The stretch from the line with "zakwas (368, 1586)" through the line with "ogórek (388, 1239)" in the records below: write it out exactly, and nothing else.
─── DATA FOR THIS TASK ───
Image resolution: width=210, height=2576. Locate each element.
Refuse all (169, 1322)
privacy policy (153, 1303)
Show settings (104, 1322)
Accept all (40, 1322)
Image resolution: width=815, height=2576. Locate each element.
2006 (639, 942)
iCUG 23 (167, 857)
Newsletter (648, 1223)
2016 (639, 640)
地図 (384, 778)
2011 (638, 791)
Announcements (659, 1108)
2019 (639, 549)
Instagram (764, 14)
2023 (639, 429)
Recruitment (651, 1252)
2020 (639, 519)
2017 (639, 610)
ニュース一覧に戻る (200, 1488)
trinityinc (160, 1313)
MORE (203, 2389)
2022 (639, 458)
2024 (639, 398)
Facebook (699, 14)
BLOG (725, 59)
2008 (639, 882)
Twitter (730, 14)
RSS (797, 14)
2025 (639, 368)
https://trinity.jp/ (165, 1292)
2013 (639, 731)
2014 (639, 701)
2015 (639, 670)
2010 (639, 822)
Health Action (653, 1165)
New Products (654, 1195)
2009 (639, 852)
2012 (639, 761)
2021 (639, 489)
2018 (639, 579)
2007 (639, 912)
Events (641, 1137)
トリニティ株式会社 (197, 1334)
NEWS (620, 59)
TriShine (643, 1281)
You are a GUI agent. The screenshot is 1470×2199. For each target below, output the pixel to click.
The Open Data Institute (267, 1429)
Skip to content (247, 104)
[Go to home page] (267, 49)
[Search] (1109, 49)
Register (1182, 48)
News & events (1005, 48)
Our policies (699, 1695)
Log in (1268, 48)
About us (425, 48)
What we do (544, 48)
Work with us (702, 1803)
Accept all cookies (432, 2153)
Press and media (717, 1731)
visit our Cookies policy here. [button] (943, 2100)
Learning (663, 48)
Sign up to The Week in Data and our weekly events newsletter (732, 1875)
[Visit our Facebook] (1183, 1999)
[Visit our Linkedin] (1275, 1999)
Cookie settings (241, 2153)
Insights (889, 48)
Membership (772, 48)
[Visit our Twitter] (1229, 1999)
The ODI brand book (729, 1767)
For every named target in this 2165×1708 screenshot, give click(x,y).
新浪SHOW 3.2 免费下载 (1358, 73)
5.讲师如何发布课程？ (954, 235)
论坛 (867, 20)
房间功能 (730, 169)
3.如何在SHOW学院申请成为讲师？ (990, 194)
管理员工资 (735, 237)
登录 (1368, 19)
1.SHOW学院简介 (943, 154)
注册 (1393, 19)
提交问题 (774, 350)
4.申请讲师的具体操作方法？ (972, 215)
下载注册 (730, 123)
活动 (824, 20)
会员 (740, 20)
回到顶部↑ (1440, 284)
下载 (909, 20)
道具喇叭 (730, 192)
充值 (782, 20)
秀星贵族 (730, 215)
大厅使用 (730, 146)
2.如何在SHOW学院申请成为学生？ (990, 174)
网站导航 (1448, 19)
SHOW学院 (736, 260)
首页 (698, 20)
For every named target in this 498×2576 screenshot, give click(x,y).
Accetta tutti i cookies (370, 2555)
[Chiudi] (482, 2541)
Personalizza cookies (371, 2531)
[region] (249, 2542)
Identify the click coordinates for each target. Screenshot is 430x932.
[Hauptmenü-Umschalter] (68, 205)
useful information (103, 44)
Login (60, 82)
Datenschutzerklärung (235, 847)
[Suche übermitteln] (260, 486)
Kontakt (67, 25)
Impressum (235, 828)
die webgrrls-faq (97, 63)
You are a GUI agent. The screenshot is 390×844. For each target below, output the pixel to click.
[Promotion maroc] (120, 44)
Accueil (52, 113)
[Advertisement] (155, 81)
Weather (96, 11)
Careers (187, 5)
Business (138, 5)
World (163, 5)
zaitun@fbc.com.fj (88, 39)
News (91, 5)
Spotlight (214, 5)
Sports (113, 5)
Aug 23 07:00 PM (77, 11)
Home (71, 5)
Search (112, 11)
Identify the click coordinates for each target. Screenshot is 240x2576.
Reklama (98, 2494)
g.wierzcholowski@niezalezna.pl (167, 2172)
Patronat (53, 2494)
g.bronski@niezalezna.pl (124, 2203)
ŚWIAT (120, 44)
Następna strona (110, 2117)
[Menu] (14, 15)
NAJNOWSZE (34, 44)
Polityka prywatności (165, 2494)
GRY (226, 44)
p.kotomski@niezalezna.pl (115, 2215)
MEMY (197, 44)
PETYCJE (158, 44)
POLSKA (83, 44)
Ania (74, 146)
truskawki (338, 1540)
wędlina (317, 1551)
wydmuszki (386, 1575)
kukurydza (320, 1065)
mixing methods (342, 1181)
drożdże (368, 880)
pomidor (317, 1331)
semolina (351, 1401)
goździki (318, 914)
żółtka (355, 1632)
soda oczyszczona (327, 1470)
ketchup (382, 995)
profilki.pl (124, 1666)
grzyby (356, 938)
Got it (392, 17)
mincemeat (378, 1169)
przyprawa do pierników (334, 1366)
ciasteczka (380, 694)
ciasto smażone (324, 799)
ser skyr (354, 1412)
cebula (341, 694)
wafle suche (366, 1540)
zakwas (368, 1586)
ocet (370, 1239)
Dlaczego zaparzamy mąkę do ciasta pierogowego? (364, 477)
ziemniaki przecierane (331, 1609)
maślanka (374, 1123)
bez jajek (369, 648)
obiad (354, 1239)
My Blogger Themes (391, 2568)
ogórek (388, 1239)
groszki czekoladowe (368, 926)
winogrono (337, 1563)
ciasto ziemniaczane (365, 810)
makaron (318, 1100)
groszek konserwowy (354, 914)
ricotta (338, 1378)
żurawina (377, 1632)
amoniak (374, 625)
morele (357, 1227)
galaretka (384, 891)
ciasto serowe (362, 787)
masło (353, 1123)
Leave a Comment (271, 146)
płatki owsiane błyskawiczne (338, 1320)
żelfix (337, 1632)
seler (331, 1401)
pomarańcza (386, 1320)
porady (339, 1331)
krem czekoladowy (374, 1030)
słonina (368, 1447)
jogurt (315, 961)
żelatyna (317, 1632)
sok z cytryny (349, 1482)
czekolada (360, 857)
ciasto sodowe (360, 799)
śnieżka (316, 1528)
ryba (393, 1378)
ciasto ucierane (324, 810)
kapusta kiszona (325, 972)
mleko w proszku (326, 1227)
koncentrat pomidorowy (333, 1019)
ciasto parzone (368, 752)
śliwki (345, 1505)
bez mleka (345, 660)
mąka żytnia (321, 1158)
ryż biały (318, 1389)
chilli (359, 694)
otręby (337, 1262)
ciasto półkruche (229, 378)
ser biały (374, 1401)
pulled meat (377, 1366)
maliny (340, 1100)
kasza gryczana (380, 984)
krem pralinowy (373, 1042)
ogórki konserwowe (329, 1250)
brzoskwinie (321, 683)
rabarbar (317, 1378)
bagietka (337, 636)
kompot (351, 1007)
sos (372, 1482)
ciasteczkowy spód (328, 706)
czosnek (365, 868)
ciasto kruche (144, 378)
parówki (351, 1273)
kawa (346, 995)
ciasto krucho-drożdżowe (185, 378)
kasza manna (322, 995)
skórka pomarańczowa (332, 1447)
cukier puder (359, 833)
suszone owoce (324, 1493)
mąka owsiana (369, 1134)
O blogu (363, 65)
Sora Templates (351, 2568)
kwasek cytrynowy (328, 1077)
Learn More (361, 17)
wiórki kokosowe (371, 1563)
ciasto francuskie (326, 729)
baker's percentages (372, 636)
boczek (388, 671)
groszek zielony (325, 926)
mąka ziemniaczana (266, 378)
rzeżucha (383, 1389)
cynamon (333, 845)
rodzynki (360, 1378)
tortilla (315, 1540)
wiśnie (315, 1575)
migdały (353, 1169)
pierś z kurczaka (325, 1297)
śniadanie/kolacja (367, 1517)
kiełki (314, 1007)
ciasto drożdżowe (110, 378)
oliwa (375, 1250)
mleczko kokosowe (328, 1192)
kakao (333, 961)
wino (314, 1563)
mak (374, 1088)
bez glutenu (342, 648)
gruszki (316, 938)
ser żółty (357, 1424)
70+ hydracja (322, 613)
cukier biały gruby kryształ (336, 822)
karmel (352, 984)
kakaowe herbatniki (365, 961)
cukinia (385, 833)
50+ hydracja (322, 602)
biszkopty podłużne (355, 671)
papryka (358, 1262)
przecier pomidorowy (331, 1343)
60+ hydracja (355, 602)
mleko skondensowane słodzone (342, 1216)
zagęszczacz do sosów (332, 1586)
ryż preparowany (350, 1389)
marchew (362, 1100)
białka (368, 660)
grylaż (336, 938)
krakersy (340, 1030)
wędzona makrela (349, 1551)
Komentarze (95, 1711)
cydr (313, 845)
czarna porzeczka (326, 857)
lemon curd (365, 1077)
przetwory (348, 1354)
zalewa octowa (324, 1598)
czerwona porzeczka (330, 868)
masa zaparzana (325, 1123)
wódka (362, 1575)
───
### REPLY TO THE EXERCISE:
zakwas (368, 1586)
ocet (370, 1239)
Dlaczego zaparzamy mąkę do ciasta pierogowego? (364, 477)
ziemniaki przecierane (331, 1609)
maślanka (374, 1123)
bez jajek (369, 648)
obiad (354, 1239)
My Blogger Themes (391, 2568)
ogórek (388, 1239)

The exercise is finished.